Every non-profit organisation (NGO) has a range of stakeholders that, whether it likes it or not, have either a direct or indirect relationship and impact on both the strategic and operational management of the business.

A stakeholder can be defined as an individual (e.g. a client, a supplier), a group of individuals (e.g. an industry association, an organisation’s members) or an organisation (e.g. the media, funding bodies the government), all of which have an interest in the daily activities of the business. In the non-profit sector, especially where government or third party funds are involved in contributing to service delivery, the board and management must decide how it will engage and manage this group to mutually satisfy individual needs.

Why is stakeholder engagement important in the non profit sector?

It is generally accepted that in today’s political and economic environment, the demand for NGO services is ever increasing and the funds available do not seem to be able to meet that demand – this means that funding bodies have to make choices and funding receivers have to be accountable and demonstrate that the service provided by their organisation generates change, not just an output or outcome. In the decision making process, funding bodies generally consider stakeholder engagement as one of their criteria in the selection process of who gets what and when. Stakeholders represent the community and government is spending community funds, so how an organisation engages with and is perceived by its stakeholders is a key success factor in the allocation of funds.

Furthermore, stakeholder engagement is important because it is the right thing to do, not just because it should be done to satisfy a third party need. If a board engages with stakeholders from a performance rather than compliance perspective, then a better result is guaranteed for all parties in the relationship.

How does an NGO create a stakeholder engagement plan?

To achieve the best result, a cross section of the organisation (from the board to service delivery and administration) should participate in all stages of creating the plan. These stages include:

  • Agree on the definition of a stakeholder in the context of the business’s activities;
  • Identifying individuals, groups and organisations who meet these criteria;
  • Quantifying the stakeholder reporting/accountability expectations and requirements as a result of the relationship;
  • Undertake a risk assessment on each stakeholder i.e. how critical is the relationship to the organisation achieving its mission? 
  • Develop an engagement plan that mitigates the above risks in a manner that takes the initiative rather than one that simply responds to an immediate demand or crisis;
  • Appropriately resource the implementation of the plan; 
  • Put in place a reporting mechanism that will provides evidence to the board that the plan that has been developed is actually being implemented and the expected results achieved through this process; and
  • Include the review process in the annual and monthly board agendas.

Other steps that can be taken to assist in the stakeholder engagement and management process include:

  • Create a Complaints Management policy including criteria, reporting and board review process; 
  • Establish a Whistle blowing policy and for the board to take a leadership role in the communication of that policy throughout the organisation – this will send a powerful message to all staff but none more so than taking immediate action if a  particular situation arises; and
  • Informal and ad hoc meetings with key stakeholders – this demonstrates that the board really does care about the relationship and wants to receive personal feedback to confirm that which is being reported – stakeholders generally appreciate the opportunity to interact directly with a board of an organisation.

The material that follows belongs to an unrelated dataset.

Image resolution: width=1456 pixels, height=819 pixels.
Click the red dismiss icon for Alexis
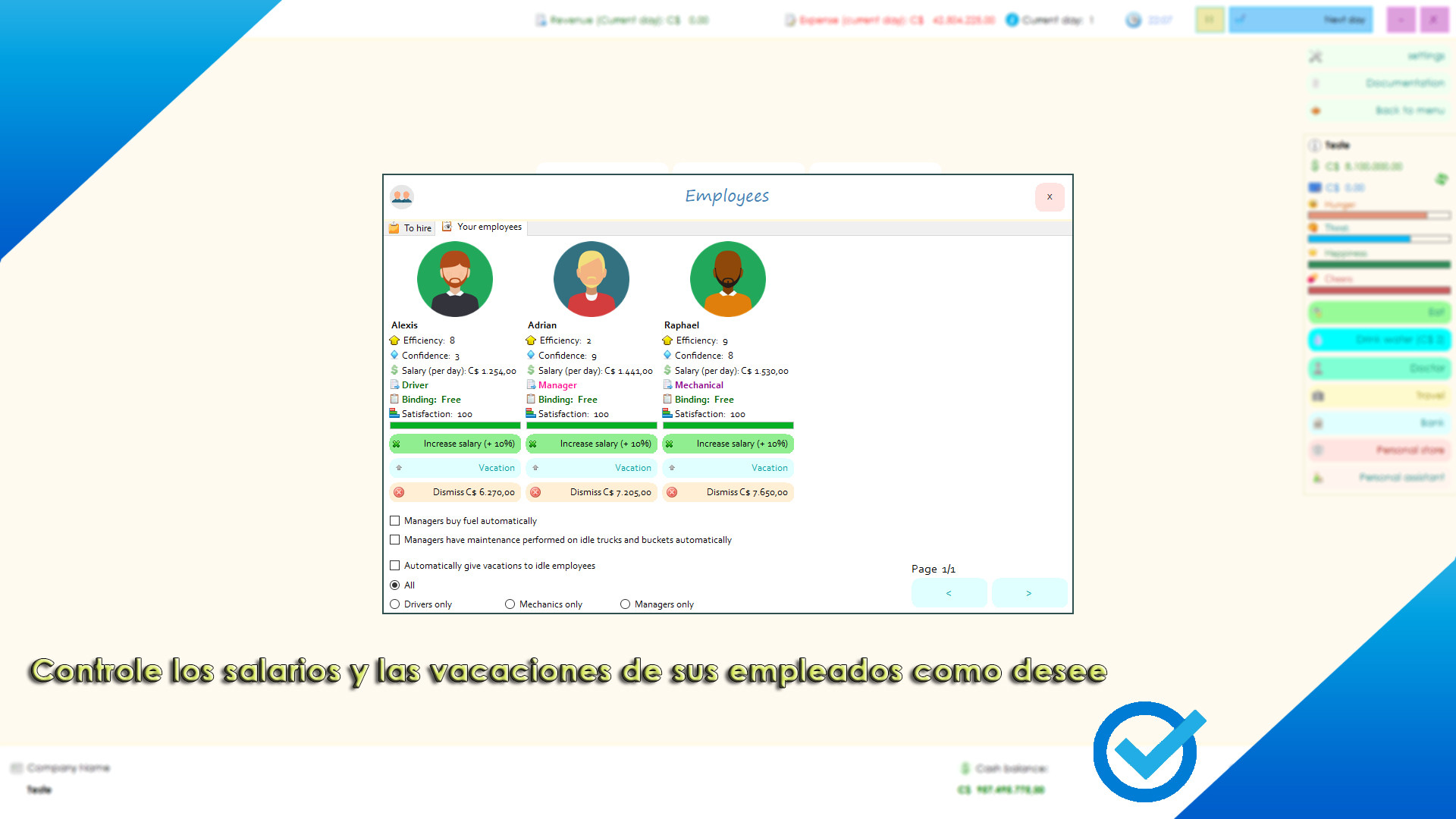point(399,492)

In summary, stakeholder engagement should not be considered as simply a compliance requirement. Stakeholders have varying degrees of importance to an organisation and the engagement strategy should correlate to that importance level. It is a far better approach to take the initiative and keep all stakeholders informed relative to their relationship with the business than to wait until a crisis develops and then deal with that at that time. The board must take a leadership role in the development, implementation and review of the strategy and thereby demonstrate that stakeholder engagement is critical to long term success and sustainability.